[Stored data entries]

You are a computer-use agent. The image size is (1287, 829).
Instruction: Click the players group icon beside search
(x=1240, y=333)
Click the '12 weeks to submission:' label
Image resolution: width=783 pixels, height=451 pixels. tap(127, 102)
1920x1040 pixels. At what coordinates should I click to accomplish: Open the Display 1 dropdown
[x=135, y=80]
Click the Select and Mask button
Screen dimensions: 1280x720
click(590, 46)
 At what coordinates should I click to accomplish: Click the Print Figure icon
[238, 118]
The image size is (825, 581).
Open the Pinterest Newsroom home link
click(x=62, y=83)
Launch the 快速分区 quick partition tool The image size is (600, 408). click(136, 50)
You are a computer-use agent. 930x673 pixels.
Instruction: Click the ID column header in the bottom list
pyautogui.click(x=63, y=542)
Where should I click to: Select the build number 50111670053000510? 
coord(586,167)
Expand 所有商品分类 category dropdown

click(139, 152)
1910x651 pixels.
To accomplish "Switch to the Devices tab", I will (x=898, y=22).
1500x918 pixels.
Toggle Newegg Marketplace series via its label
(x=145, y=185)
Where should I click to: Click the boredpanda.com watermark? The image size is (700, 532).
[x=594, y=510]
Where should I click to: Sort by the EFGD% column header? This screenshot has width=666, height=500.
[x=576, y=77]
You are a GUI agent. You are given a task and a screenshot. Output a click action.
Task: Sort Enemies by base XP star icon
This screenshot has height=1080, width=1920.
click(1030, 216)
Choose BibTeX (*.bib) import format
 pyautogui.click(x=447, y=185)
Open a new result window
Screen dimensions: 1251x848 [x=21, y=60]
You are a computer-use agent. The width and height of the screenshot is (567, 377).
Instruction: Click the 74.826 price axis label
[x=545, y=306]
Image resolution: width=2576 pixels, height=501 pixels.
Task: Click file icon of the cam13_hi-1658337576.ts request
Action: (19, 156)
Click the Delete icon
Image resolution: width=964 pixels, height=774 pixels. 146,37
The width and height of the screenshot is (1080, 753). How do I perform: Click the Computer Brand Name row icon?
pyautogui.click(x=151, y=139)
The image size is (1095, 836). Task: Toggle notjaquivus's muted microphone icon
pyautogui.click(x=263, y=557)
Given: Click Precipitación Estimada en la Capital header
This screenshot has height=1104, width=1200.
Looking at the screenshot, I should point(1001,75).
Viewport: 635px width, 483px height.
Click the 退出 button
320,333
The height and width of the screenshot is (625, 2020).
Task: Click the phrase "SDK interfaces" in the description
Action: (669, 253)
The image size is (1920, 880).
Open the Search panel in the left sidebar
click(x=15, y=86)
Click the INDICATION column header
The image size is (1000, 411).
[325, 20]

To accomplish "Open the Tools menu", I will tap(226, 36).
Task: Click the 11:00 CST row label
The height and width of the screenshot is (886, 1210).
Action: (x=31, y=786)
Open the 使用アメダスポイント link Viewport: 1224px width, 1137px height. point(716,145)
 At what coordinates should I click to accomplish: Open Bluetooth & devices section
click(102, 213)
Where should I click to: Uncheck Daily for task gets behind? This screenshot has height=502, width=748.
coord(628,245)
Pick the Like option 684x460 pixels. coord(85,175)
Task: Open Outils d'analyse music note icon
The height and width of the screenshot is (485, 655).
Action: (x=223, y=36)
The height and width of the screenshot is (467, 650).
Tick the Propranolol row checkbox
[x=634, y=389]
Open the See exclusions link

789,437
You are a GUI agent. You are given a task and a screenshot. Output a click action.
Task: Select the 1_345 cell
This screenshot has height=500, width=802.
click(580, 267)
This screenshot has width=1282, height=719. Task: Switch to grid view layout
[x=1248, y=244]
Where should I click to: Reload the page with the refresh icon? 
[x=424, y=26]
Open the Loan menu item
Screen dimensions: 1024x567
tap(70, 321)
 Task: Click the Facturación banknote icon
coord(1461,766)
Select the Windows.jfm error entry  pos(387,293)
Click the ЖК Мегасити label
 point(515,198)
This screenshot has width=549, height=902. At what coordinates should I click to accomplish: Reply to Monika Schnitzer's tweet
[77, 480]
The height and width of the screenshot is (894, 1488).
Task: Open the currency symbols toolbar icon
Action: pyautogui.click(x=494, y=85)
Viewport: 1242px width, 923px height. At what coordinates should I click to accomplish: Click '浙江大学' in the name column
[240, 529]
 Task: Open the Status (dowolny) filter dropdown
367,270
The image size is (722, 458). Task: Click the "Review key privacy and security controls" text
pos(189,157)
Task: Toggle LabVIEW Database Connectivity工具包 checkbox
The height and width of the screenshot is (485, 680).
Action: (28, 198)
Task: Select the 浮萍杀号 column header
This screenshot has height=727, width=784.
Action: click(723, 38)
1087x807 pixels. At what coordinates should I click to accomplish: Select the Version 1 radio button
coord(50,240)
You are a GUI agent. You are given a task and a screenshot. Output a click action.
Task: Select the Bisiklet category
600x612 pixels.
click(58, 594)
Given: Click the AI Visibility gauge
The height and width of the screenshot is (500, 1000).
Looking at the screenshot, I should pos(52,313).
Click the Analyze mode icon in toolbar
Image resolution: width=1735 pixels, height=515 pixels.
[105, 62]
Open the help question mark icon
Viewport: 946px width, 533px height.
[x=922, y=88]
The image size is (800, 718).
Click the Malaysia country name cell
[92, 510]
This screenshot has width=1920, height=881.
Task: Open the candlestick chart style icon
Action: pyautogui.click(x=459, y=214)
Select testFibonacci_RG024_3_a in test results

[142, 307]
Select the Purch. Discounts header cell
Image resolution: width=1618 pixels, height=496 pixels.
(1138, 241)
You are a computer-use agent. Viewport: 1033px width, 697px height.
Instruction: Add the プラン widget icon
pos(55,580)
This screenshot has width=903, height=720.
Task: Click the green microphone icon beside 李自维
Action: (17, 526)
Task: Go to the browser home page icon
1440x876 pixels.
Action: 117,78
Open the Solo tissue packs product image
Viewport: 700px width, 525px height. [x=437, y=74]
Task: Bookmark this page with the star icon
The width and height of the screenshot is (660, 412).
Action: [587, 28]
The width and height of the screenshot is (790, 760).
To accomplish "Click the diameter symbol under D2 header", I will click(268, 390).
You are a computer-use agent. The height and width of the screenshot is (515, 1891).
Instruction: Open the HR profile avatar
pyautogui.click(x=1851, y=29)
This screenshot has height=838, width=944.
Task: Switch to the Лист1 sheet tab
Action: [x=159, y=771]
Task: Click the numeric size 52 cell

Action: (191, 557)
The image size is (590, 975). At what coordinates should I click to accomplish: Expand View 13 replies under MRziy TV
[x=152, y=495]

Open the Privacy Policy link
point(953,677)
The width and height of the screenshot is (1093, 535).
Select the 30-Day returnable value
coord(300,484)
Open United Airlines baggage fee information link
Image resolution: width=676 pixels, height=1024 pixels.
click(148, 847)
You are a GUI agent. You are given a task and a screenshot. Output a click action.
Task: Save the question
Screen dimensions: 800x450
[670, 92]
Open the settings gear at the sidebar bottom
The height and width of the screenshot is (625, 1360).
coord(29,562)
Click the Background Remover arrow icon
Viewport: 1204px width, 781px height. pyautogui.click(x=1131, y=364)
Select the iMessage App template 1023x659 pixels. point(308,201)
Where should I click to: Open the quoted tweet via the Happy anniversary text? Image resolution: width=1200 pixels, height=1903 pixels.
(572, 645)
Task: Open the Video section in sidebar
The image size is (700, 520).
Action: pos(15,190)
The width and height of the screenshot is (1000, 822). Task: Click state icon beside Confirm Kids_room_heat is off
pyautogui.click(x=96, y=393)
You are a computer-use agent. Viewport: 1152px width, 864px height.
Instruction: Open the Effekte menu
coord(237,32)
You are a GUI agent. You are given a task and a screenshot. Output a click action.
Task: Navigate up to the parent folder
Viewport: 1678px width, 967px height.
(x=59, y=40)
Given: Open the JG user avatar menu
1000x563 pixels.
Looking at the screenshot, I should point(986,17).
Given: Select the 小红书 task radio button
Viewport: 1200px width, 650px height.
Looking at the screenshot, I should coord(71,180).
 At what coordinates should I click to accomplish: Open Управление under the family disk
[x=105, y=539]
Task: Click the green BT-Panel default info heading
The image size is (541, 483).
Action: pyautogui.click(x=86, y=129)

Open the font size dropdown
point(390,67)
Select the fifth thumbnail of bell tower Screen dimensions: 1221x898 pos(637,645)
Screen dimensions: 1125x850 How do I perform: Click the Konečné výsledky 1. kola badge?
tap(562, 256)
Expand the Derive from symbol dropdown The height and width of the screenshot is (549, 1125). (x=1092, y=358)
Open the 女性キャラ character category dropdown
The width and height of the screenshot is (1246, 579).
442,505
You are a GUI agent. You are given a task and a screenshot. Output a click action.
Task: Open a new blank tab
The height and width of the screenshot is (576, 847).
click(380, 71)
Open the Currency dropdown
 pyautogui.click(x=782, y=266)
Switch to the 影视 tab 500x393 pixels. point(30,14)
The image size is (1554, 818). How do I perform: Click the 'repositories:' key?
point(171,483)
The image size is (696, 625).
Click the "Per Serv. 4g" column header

> [Exercise objective] Send back an exact copy of only the lines from the line with "Pick the Like" up to and including the line with "Click the Analyze mode icon in toolbar" in the data above.

> [Written reply]
Pick the Like option 684x460 pixels. coord(85,175)
Task: Open Outils d'analyse music note icon
The height and width of the screenshot is (485, 655).
Action: (x=223, y=36)
The height and width of the screenshot is (467, 650).
Tick the Propranolol row checkbox
[x=634, y=389]
Open the See exclusions link

789,437
You are a GUI agent. You are given a task and a screenshot. Output a click action.
Task: Select the 1_345 cell
This screenshot has height=500, width=802.
click(580, 267)
This screenshot has width=1282, height=719. Task: Switch to grid view layout
[x=1248, y=244]
Where should I click to: Reload the page with the refresh icon? 
[x=424, y=26]
Open the Loan menu item
Screen dimensions: 1024x567
tap(70, 321)
 Task: Click the Facturación banknote icon
coord(1461,766)
Select the Windows.jfm error entry  pos(387,293)
Click the ЖК Мегасити label
 point(515,198)
This screenshot has width=549, height=902. At what coordinates should I click to accomplish: Reply to Monika Schnitzer's tweet
[77, 480]
The height and width of the screenshot is (894, 1488).
Task: Open the currency symbols toolbar icon
Action: pyautogui.click(x=494, y=85)
Viewport: 1242px width, 923px height. At what coordinates should I click to accomplish: Click '浙江大学' in the name column
[240, 529]
 Task: Open the Status (dowolny) filter dropdown
367,270
The image size is (722, 458). Task: Click the "Review key privacy and security controls" text
pos(189,157)
Task: Toggle LabVIEW Database Connectivity工具包 checkbox
The height and width of the screenshot is (485, 680).
Action: (28, 198)
Task: Select the 浮萍杀号 column header
This screenshot has height=727, width=784.
Action: click(723, 38)
1087x807 pixels. At what coordinates should I click to accomplish: Select the Version 1 radio button
coord(50,240)
You are a GUI agent. You are given a task and a screenshot. Output a click action.
Task: Select the Bisiklet category
600x612 pixels.
click(58, 594)
Given: Click the AI Visibility gauge
The height and width of the screenshot is (500, 1000).
Looking at the screenshot, I should pos(52,313).
Click the Analyze mode icon in toolbar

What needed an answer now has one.